Stored records
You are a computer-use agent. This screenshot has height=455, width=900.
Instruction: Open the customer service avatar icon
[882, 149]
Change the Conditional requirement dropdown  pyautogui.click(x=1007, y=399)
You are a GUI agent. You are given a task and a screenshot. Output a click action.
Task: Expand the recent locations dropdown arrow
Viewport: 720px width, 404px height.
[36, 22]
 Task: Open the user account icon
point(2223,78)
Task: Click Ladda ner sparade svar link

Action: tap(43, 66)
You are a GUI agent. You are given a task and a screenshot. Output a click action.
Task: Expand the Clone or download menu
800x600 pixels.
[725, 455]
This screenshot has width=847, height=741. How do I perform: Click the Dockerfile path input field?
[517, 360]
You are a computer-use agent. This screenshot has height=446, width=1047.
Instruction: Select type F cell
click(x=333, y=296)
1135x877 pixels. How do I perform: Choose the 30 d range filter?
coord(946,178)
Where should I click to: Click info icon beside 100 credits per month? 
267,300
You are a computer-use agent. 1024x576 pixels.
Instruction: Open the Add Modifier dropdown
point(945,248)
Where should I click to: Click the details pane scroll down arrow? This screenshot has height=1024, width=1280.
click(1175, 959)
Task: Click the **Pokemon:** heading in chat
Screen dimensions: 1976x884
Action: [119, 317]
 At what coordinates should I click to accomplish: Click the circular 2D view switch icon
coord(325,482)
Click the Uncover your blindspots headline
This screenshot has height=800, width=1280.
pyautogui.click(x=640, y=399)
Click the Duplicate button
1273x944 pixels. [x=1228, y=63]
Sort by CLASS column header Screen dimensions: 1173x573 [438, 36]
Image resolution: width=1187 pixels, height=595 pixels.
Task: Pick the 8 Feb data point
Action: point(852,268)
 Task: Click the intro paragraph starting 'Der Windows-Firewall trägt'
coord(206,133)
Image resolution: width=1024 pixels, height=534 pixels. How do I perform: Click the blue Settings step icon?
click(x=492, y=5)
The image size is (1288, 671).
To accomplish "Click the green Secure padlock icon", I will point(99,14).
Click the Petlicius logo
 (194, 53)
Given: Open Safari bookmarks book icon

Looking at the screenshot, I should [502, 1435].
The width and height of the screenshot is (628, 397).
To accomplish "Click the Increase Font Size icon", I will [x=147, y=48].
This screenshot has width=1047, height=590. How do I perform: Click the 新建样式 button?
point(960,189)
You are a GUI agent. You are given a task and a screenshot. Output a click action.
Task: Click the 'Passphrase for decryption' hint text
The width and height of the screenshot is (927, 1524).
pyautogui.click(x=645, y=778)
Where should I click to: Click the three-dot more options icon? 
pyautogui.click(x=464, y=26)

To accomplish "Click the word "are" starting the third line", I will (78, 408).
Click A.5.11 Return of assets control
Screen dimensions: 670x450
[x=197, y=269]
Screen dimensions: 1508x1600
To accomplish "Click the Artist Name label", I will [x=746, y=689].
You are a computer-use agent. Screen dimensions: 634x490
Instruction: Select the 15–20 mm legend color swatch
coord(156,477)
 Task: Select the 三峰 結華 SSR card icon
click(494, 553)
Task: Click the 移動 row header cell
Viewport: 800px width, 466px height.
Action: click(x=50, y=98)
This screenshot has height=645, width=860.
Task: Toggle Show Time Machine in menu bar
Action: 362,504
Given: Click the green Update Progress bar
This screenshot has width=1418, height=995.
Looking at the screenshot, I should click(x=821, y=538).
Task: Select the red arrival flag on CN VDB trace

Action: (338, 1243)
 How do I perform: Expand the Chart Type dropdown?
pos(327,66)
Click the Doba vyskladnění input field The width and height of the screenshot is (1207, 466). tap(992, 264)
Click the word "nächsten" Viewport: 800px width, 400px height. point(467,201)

#### EXERCISE INSTRUCTIONS:
Having read the entries above, set each one down again exactly.

#### SOLUTION TO THE PROBLEM:
You are a computer-use agent. This screenshot has height=455, width=900.
Instruction: Open the customer service avatar icon
[882, 149]
Change the Conditional requirement dropdown  pyautogui.click(x=1007, y=399)
You are a GUI agent. You are given a task and a screenshot. Output a click action.
Task: Expand the recent locations dropdown arrow
Viewport: 720px width, 404px height.
[36, 22]
 Task: Open the user account icon
point(2223,78)
Task: Click Ladda ner sparade svar link

Action: tap(43, 66)
You are a GUI agent. You are given a task and a screenshot. Output a click action.
Task: Expand the Clone or download menu
800x600 pixels.
[725, 455]
This screenshot has width=847, height=741. How do I perform: Click the Dockerfile path input field?
[517, 360]
You are a computer-use agent. This screenshot has height=446, width=1047.
Instruction: Select type F cell
click(x=333, y=296)
1135x877 pixels. How do I perform: Choose the 30 d range filter?
coord(946,178)
Where should I click to: Click info icon beside 100 credits per month? 
267,300
You are a computer-use agent. 1024x576 pixels.
Instruction: Open the Add Modifier dropdown
point(945,248)
Where should I click to: Click the details pane scroll down arrow? This screenshot has height=1024, width=1280.
click(1175, 959)
Task: Click the **Pokemon:** heading in chat
Screen dimensions: 1976x884
Action: [119, 317]
 At what coordinates should I click to accomplish: Click the circular 2D view switch icon
coord(325,482)
Click the Uncover your blindspots headline
This screenshot has height=800, width=1280.
pyautogui.click(x=640, y=399)
Click the Duplicate button
1273x944 pixels. [x=1228, y=63]
Sort by CLASS column header Screen dimensions: 1173x573 [438, 36]
Image resolution: width=1187 pixels, height=595 pixels.
Task: Pick the 8 Feb data point
Action: point(852,268)
 Task: Click the intro paragraph starting 'Der Windows-Firewall trägt'
coord(206,133)
Image resolution: width=1024 pixels, height=534 pixels. How do I perform: Click the blue Settings step icon?
click(x=492, y=5)
The image size is (1288, 671).
To accomplish "Click the green Secure padlock icon", I will point(99,14).
Click the Petlicius logo
 (194, 53)
Given: Open Safari bookmarks book icon

Looking at the screenshot, I should [502, 1435].
The width and height of the screenshot is (628, 397).
To accomplish "Click the Increase Font Size icon", I will [x=147, y=48].
This screenshot has width=1047, height=590. How do I perform: Click the 新建样式 button?
point(960,189)
You are a GUI agent. You are given a task and a screenshot. Output a click action.
Task: Click the 'Passphrase for decryption' hint text
The width and height of the screenshot is (927, 1524).
pyautogui.click(x=645, y=778)
Where should I click to: Click the three-dot more options icon? 
pyautogui.click(x=464, y=26)

To accomplish "Click the word "are" starting the third line", I will (78, 408).
Click A.5.11 Return of assets control
Screen dimensions: 670x450
[x=197, y=269]
Screen dimensions: 1508x1600
To accomplish "Click the Artist Name label", I will [x=746, y=689].
You are a computer-use agent. Screen dimensions: 634x490
Instruction: Select the 15–20 mm legend color swatch
coord(156,477)
 Task: Select the 三峰 結華 SSR card icon
click(494, 553)
Task: Click the 移動 row header cell
Viewport: 800px width, 466px height.
Action: click(x=50, y=98)
This screenshot has height=645, width=860.
Task: Toggle Show Time Machine in menu bar
Action: 362,504
Given: Click the green Update Progress bar
This screenshot has width=1418, height=995.
Looking at the screenshot, I should click(x=821, y=538).
Task: Select the red arrival flag on CN VDB trace

Action: (338, 1243)
 How do I perform: Expand the Chart Type dropdown?
pos(327,66)
Click the Doba vyskladnění input field The width and height of the screenshot is (1207, 466). tap(992, 264)
Click the word "nächsten" Viewport: 800px width, 400px height. point(467,201)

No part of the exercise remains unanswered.